Exercise task:
Rewrite every item below, swapping each "presentation" for "link" and changing nothing else. Leave the pictures out.

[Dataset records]
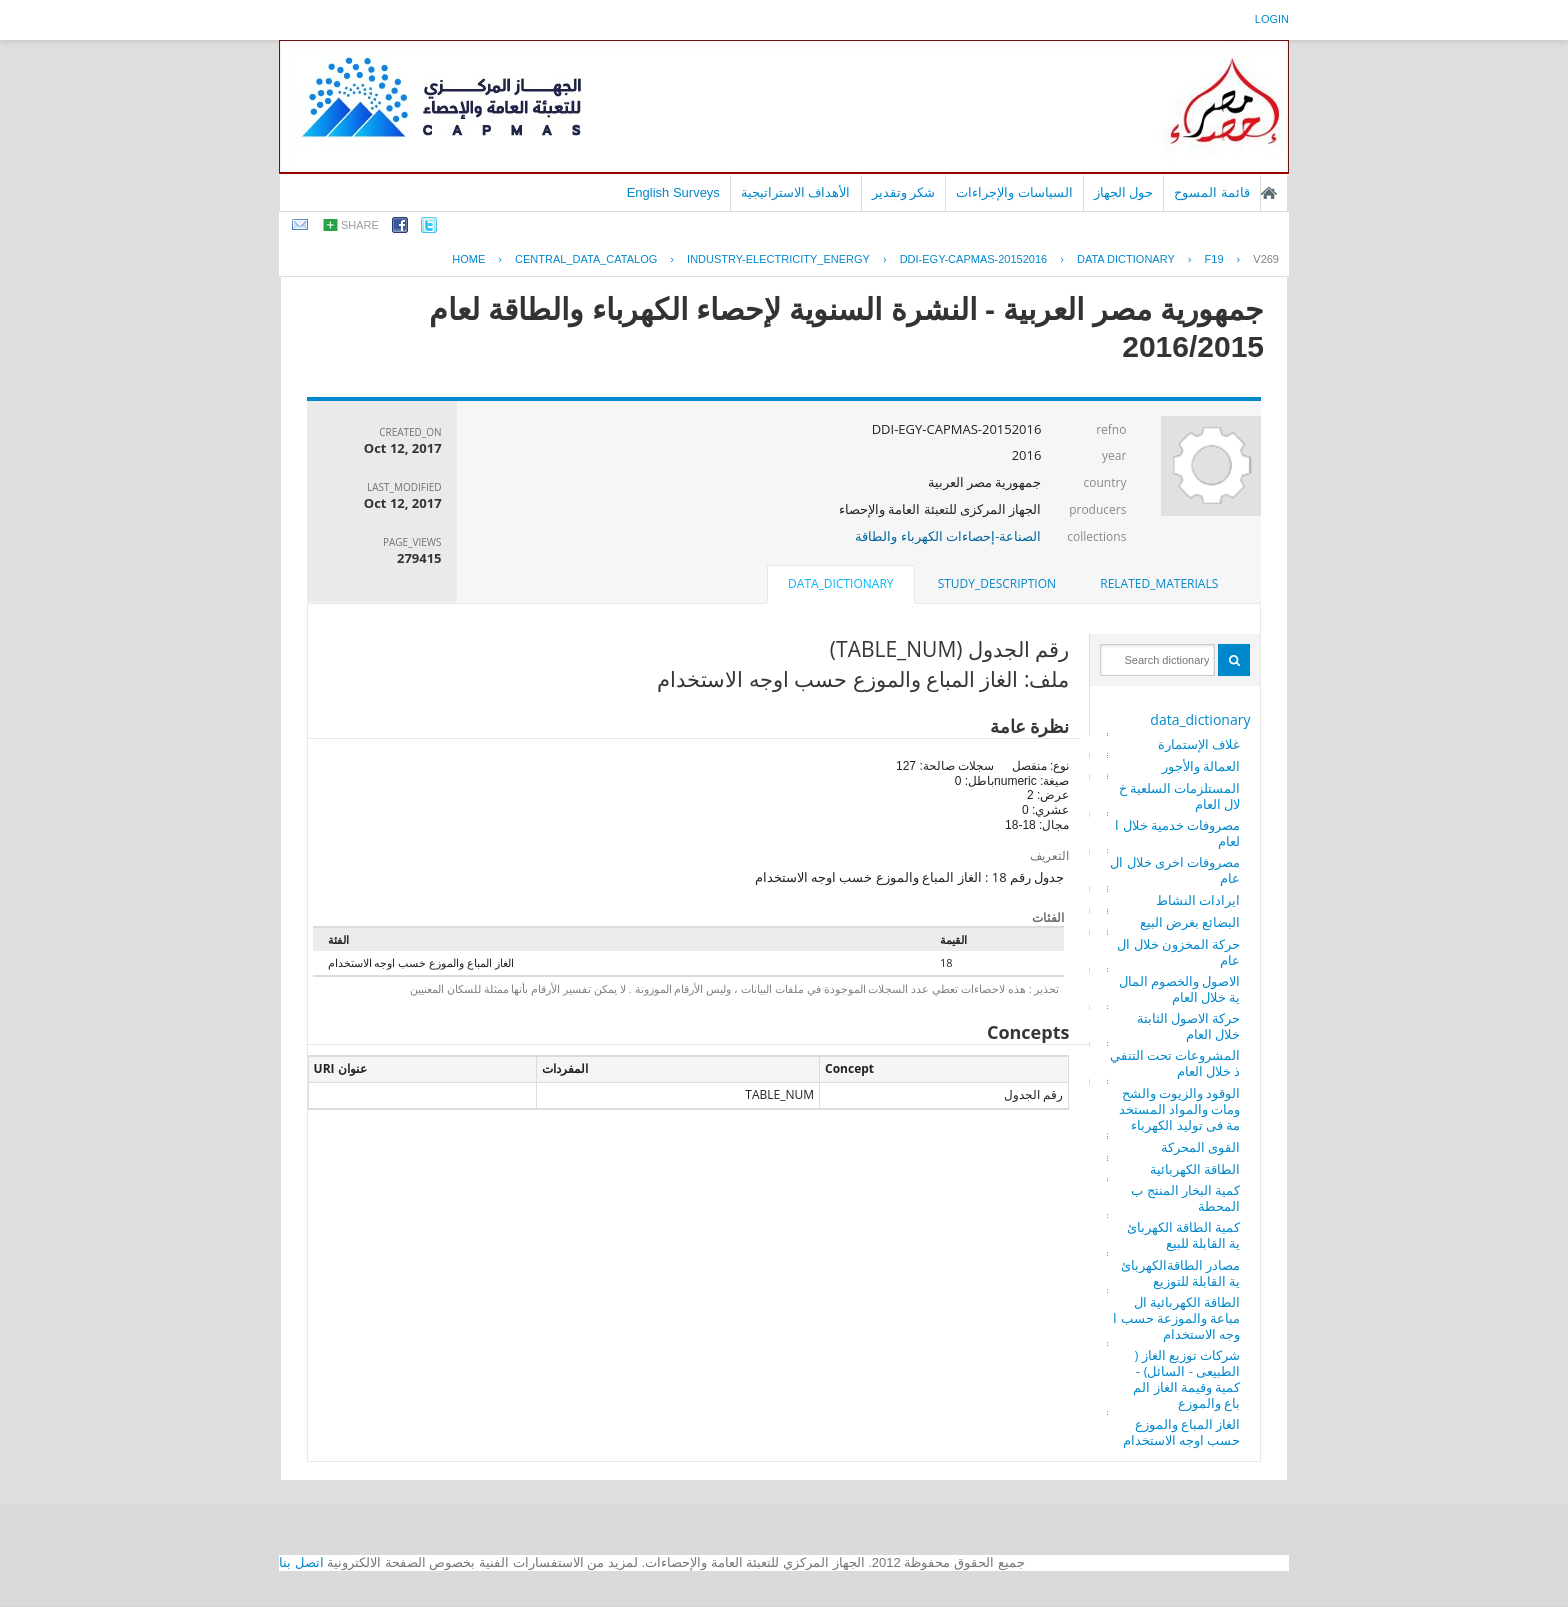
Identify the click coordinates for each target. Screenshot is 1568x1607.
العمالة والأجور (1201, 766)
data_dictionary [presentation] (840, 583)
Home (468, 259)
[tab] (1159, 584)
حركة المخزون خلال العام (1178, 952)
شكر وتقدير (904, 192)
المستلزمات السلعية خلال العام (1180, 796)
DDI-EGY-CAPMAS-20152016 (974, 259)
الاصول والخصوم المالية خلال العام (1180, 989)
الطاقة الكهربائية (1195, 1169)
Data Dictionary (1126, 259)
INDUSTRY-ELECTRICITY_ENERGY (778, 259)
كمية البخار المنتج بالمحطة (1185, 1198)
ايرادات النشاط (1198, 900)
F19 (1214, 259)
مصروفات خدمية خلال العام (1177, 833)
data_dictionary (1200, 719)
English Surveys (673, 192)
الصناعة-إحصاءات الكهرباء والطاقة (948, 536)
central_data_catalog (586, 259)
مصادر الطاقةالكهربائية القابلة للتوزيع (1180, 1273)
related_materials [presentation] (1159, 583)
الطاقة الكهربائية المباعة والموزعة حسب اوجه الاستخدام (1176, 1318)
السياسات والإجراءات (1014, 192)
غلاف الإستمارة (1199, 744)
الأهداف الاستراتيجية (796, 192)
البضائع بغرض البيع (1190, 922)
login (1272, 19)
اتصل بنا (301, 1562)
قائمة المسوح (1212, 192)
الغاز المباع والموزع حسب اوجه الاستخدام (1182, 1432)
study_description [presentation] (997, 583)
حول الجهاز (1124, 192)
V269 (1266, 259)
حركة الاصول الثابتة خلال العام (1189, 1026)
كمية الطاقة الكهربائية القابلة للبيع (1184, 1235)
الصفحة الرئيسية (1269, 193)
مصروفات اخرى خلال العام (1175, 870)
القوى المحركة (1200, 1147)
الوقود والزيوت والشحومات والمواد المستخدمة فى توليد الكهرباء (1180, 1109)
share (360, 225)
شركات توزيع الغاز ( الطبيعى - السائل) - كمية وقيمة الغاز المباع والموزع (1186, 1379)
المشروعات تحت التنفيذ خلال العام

Full output:
Identify the click coordinates for each target. Screenshot is 1568x1607.
العمالة والأجور (1201, 766)
data_dictionary [link] (840, 583)
Home (468, 259)
[tab] (1159, 584)
حركة المخزون خلال العام (1178, 952)
شكر وتقدير (904, 192)
المستلزمات السلعية خلال العام (1180, 796)
DDI-EGY-CAPMAS-20152016 (974, 259)
الاصول والخصوم المالية خلال العام (1180, 989)
الطاقة الكهربائية (1195, 1169)
Data Dictionary (1126, 259)
INDUSTRY-ELECTRICITY_ENERGY (778, 259)
كمية البخار المنتج بالمحطة (1185, 1198)
ايرادات النشاط (1198, 900)
F19 (1214, 259)
مصروفات خدمية خلال العام (1177, 833)
data_dictionary (1200, 719)
English Surveys (673, 192)
الصناعة-إحصاءات الكهرباء والطاقة (948, 536)
central_data_catalog (586, 259)
مصادر الطاقةالكهربائية القابلة للتوزيع (1180, 1273)
related_materials [link] (1159, 583)
الطاقة الكهربائية المباعة والموزعة حسب اوجه الاستخدام (1176, 1318)
السياسات والإجراءات (1014, 192)
غلاف الإستمارة (1199, 744)
الأهداف الاستراتيجية (796, 192)
البضائع بغرض البيع (1190, 922)
login (1272, 19)
اتصل بنا (301, 1562)
قائمة المسوح (1212, 192)
الغاز المباع والموزع حسب اوجه الاستخدام (1182, 1432)
study_description [link] (997, 583)
حول الجهاز (1124, 192)
V269 (1266, 259)
حركة الاصول الثابتة خلال العام (1189, 1026)
كمية الطاقة الكهربائية القابلة للبيع (1184, 1235)
الصفحة الرئيسية (1269, 193)
مصروفات اخرى خلال العام (1175, 870)
القوى المحركة (1200, 1147)
الوقود والزيوت والشحومات والمواد المستخدمة فى توليد الكهرباء (1180, 1109)
share (360, 225)
شركات توزيع الغاز ( الطبيعى - السائل) - كمية وقيمة الغاز المباع والموزع (1186, 1379)
المشروعات تحت التنفيذ خلال العام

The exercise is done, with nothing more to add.